The other day I mentioned some of the issues surrounding the appropriate scenarios for atomic transactions deployment. I also mentioned the compensating model for long-running activities. Choosing between these models inside distributed applications is a common dichotomy when building real-life systems.

Atomic transactions are a fundamental building block solution for a vast number of software problems. It is difficult to overstate the benefits provided to developers by the atomic transaction model, in terms of simplifying the reliability, concurrency and error handling of a transactional program. However, atomic transactions require strong assurances of trust and relative liveness between all participants. In scenarios where these assurances are not possible, a more loosely-coupled model must be used.

An example of such a scenario is the painfully real-life sequence of events and decisions with which anyone building a business application backend will be familiar. A business may wait for supplies ordered from different vendors, require human input to make decisions, await confirmations from customers, tolerate partial failures, resubmit orders, offer customers alternative products, etc. When such a sequence is cancelled, compensating actions are applied to undo every action that was taken as part of the sequence of events leading up to the cancellation. Both actions and compensating actions are likely to use atomic transactions in their internal implementations, but that is a detail at a lower level of granularity than the high-level business process.

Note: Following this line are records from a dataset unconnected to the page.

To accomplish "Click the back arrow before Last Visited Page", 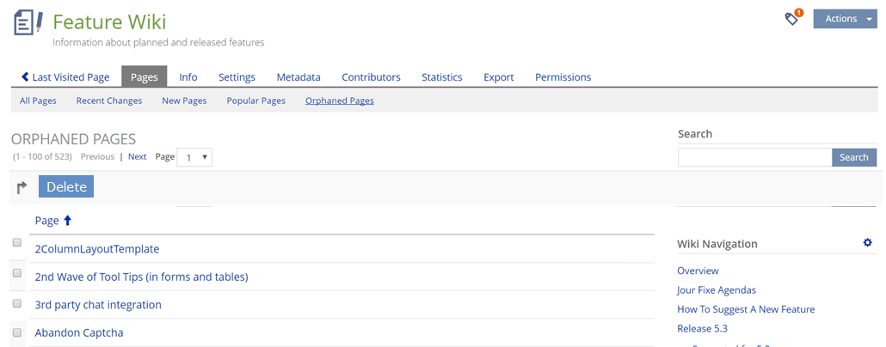I will tap(26, 77).
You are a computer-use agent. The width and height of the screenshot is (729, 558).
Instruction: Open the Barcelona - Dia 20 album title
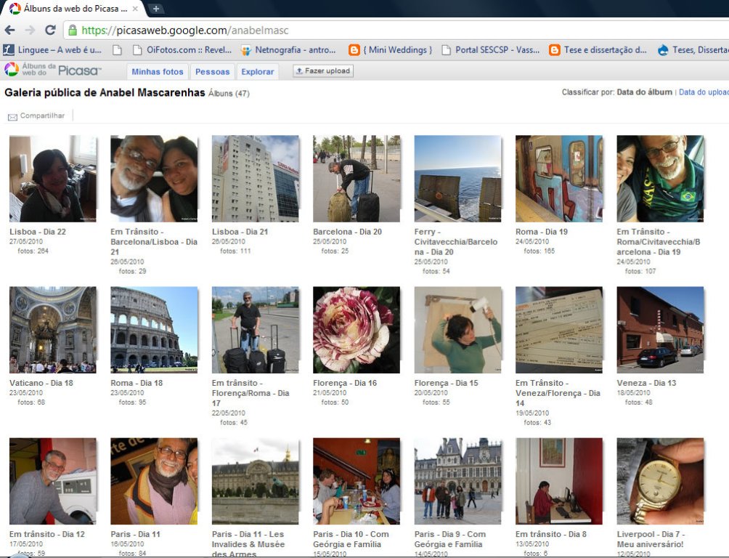point(347,232)
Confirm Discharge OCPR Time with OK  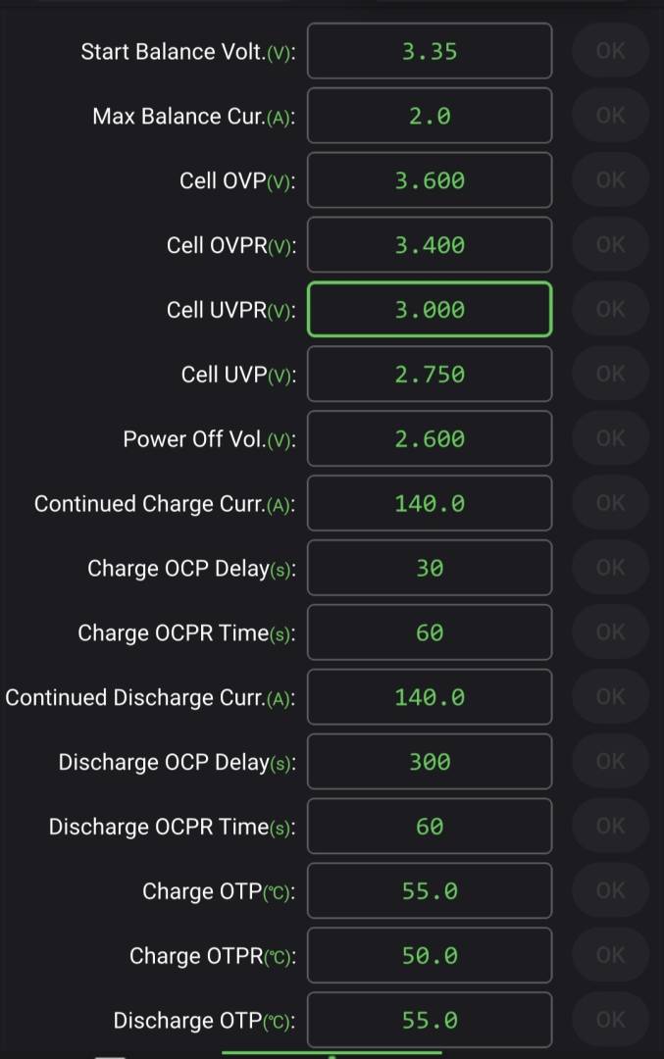pos(611,826)
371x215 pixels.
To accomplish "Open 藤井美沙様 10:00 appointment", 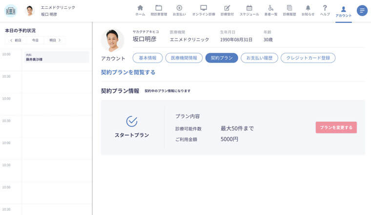I will click(x=56, y=58).
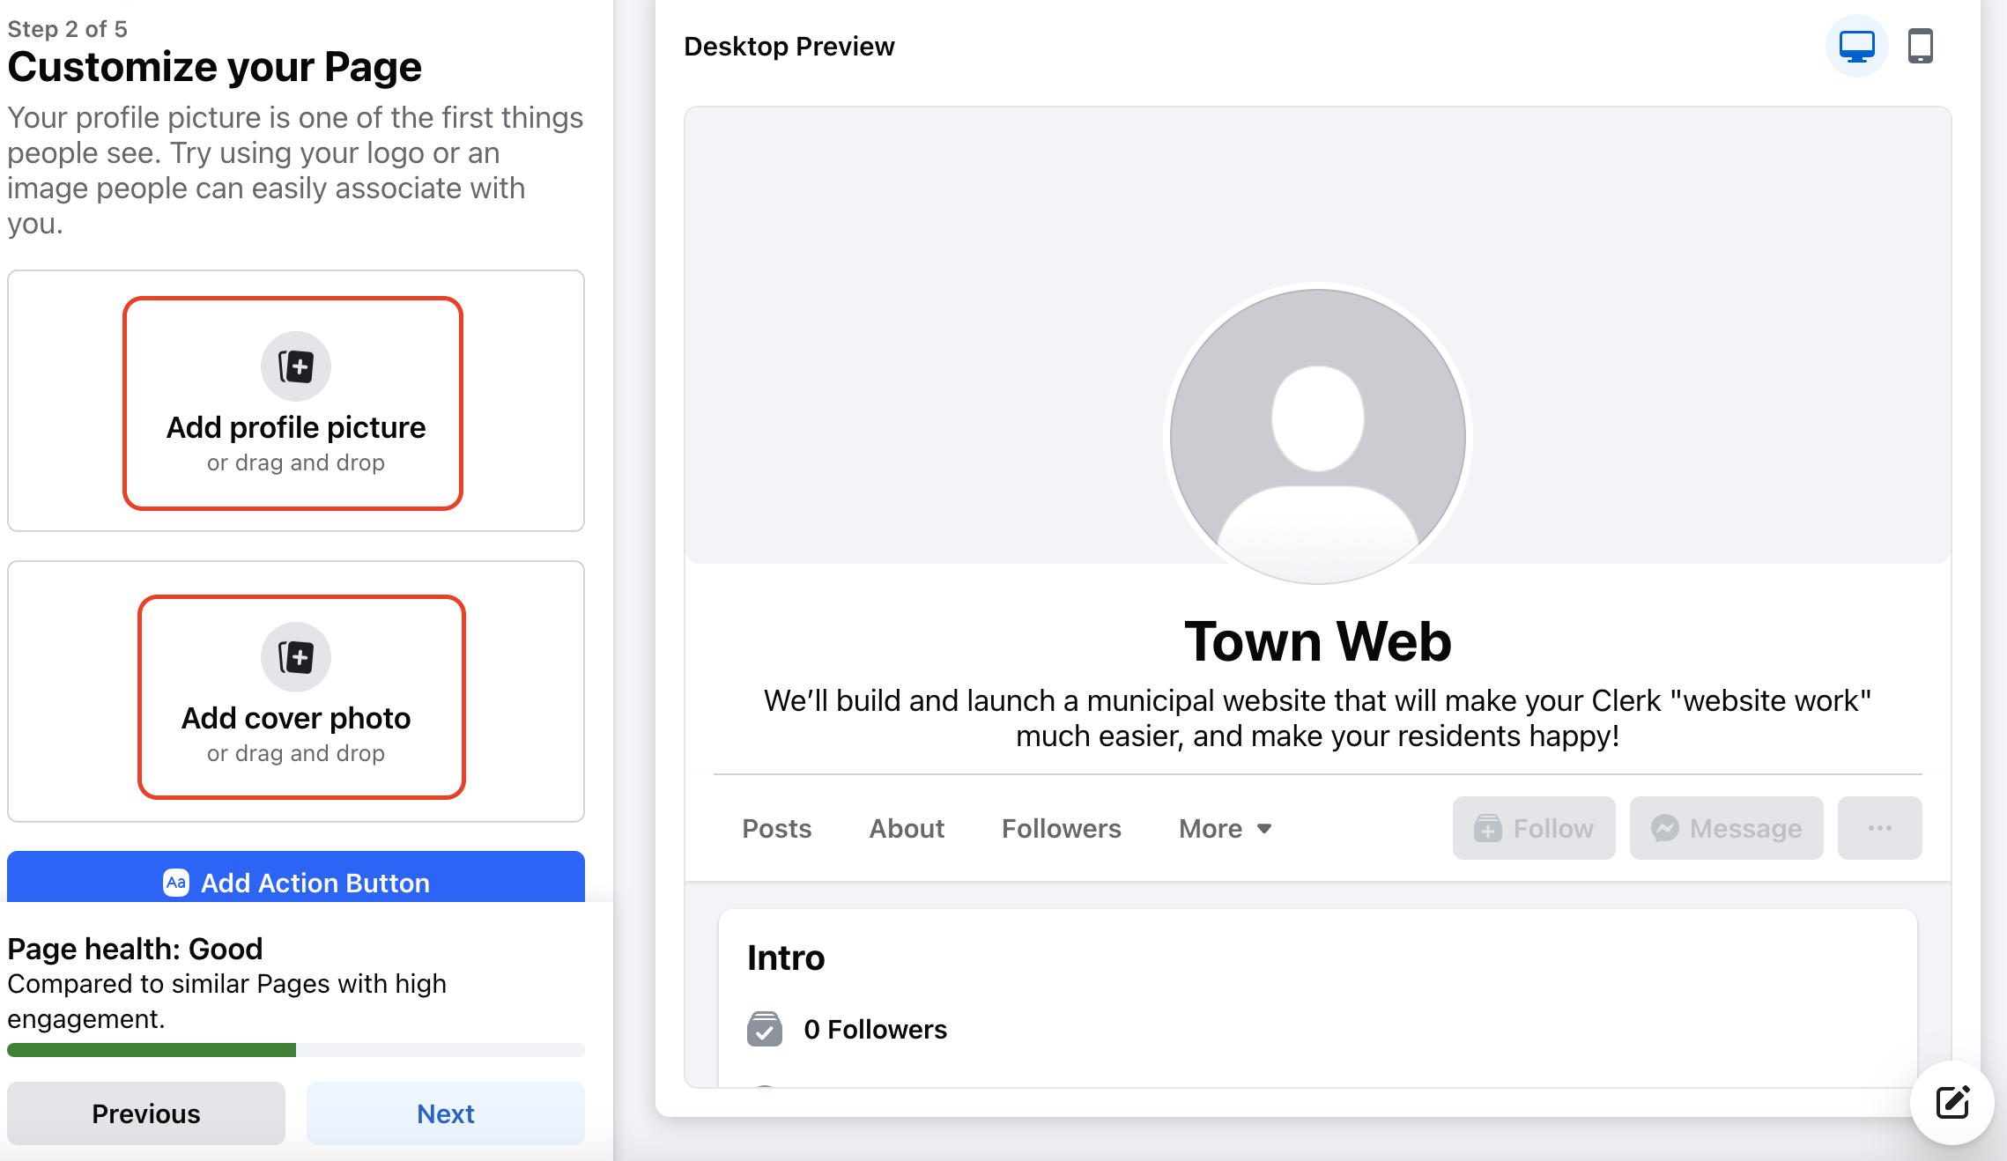Image resolution: width=2007 pixels, height=1161 pixels.
Task: Open the three-dots overflow menu
Action: pos(1879,828)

While the end result of a compensating workflow may be a concrete outcome or result, it would be limiting to label the entire set of states, events and decisions a “transaction”. In fact, the use of that word in this context is so misleading that you should immediately slap anyone who uses “transaction” to refer to a long-running activity. An atomic transaction is an aggregate set of operations that either complete or fail in unison, usually in timeframes approaching a few milliseconds. Furthermore, an aborted transaction leaves no changes in its wake: the final state of the world is necessarily identical to the initial state. On the other hand, a cancelled workflow activity is likely to leave the world state in the most equivalent state possible to the initial state. The quality of that equivalence will depend on the nature of the actions and compensating actions taken during the workflow activity.

The greater complexity of the compensating model leads to an interesting conclusion. From the user’s perspective, an infrastructure that provides support for atomic transactions can provide a highly transparent interface. However, an infrastructure that provides support for compensating activities has no obvious transparent interface.

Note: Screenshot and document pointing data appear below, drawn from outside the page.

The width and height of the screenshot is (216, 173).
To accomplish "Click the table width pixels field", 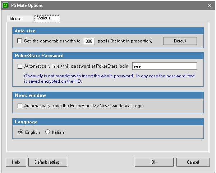I will pyautogui.click(x=88, y=41).
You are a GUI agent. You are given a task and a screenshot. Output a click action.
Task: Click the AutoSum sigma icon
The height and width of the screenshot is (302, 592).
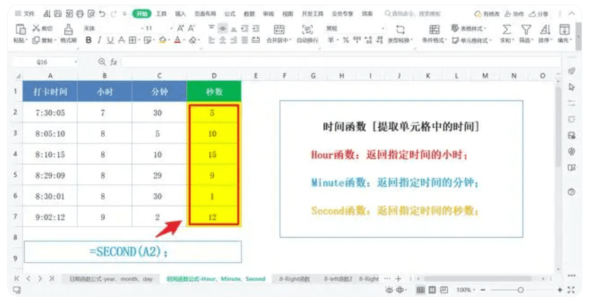tap(507, 29)
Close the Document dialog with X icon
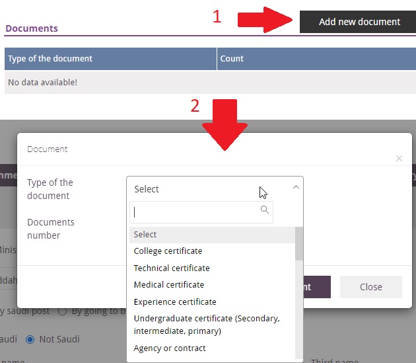Screen dimensions: 416x363 click(x=398, y=159)
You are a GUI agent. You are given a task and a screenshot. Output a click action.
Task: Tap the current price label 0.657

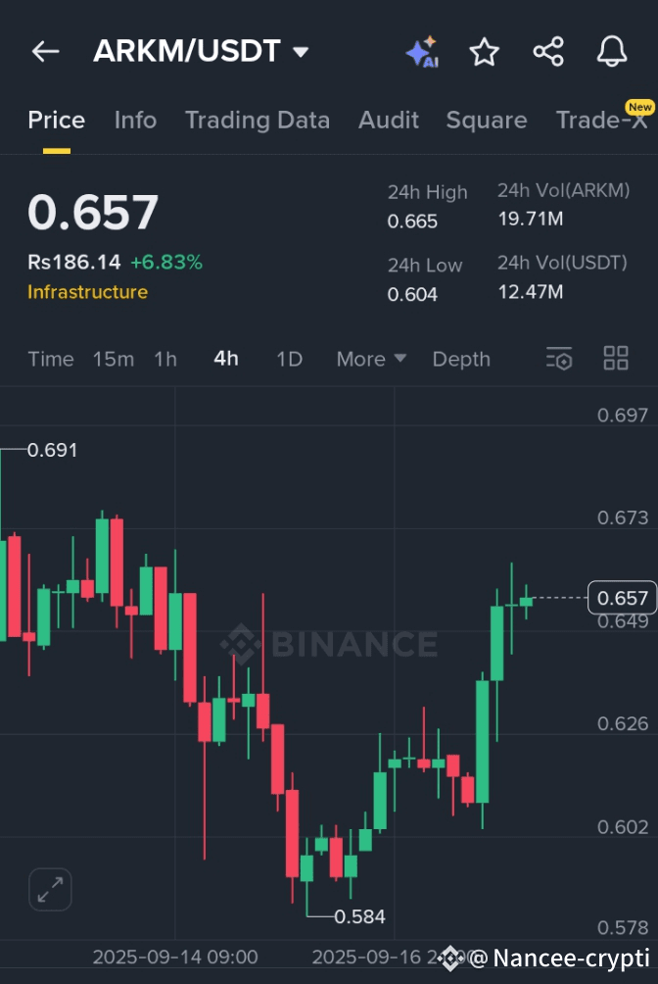(x=621, y=598)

A good example of the former is the new System.Transactions namespace in .NET 2.0, which provides a simple and lightweight veneer on top of what is actually a highly complex system for propagating and coordinating distributed transactions. All of the complexity is buried underneath the veneer: in a very real sense, we implemented System.Transactions and MSDTC so that you didn’t have to.

On the other hand, a framework for long-running compensating activities is likely to be an exercise in delegation to user code: both the logic that makes forward progress and the logic that performs compensating operations fall within the domain of the user’s business needs. Consequently, a compensating infrastructure is far less able to isolate a user from his own system’s complexity.

With that said, the workflow modeling environment provided by a sister component of Indigo/WCF, the Windows Workflow Foundation, provides an excellent basis for designing applications that use the compensating model for long-running activities. The combination of WCF for distributed messaging and WWF for state machine and message exchange pattern (MEP) design, as well as general implementation modeling, is extraordinarily powerful.

As WCF and WWF evolve towards their eventual release next year, you should expect to see guidelines and best practices from us on how to build distributed compensating workflows using these components.